- _TO DO_
Print every record exactly, omitting all pictures.

--- GIVEN ENTRIES Enclosed Below ---

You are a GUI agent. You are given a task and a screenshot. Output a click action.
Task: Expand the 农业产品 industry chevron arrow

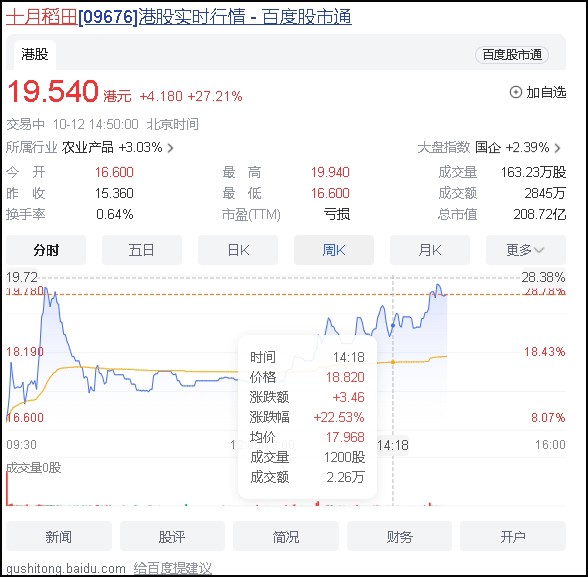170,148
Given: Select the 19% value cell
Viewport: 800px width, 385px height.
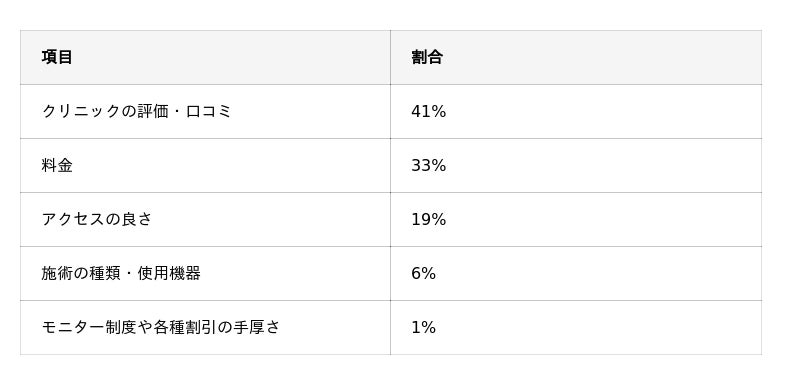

--- End of Enclosed GIVEN ENTRIES ---

- _ANSWER TO THIS EXERCISE_
You are a GUI agent. You are given a task and a screenshot. Output a click action.
Task: Expand the 农业产品 industry chevron arrow

170,148
Given: Select the 19% value cell
Viewport: 800px width, 385px height.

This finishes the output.